Prof.  Rama  Shanker
Department of Statistics, Assam University, Silchar, Assam,  India

Title: ON COMPOUNDING OF CONTINUOUS DISTRIBUTIONS WITH THEIR PROPERTIES AND APPLICATIONS

Abstract:

The present era of distribution theory stresses on solving problems faced by practitioners and applied researchers and proposes a variety of probability distributions so that the nature of lifetime data can be better assesses and investigated from different fields of knowledge. It has been observed that there is a strong need for introducing useful probability distributions for better exploration of the real-life phenomenon. During recent decade, trends and practices for proposing probability distributions have totally taken a new paradigm.

> WHAT THIS TASK INVOLVES
Reproduce the abstract on compounding continuous distributions word for word, including its header lines.

> ENTRIES PROVIDED
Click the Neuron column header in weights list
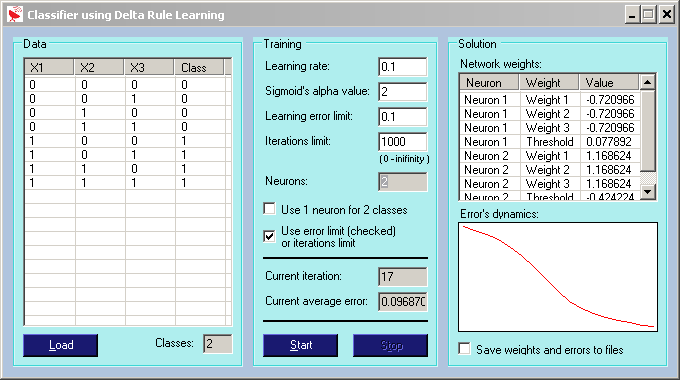The width and height of the screenshot is (680, 380). [489, 82]
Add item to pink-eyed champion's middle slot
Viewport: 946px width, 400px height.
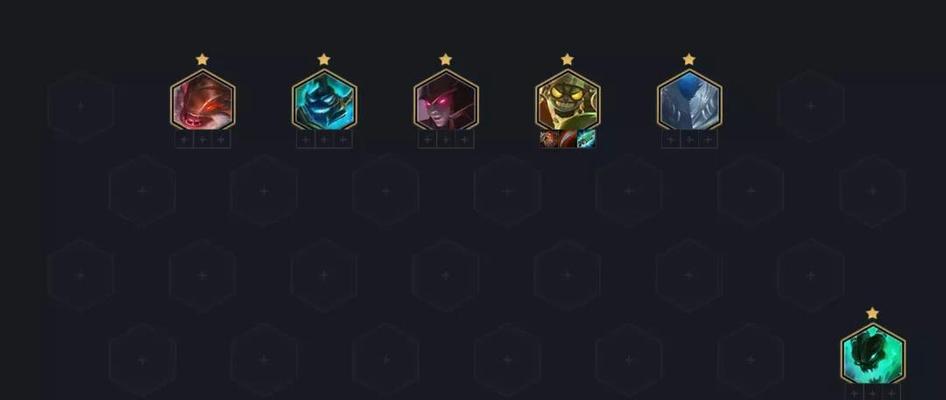pyautogui.click(x=446, y=140)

> YOUR SOLUTION
Prof.  Rama  Shanker
Department of Statistics, Assam University, Silchar, Assam,  India

Title: ON COMPOUNDING OF CONTINUOUS DISTRIBUTIONS WITH THEIR PROPERTIES AND APPLICATIONS

Abstract:

The present era of distribution theory stresses on solving problems faced by practitioners and applied researchers and proposes a variety of probability distributions so that the nature of lifetime data can be better assesses and investigated from different fields of knowledge. It has been observed that there is a strong need for introducing useful probability distributions for better exploration of the real-life phenomenon. During recent decade, trends and practices for proposing probability distributions have totally taken a new paradigm.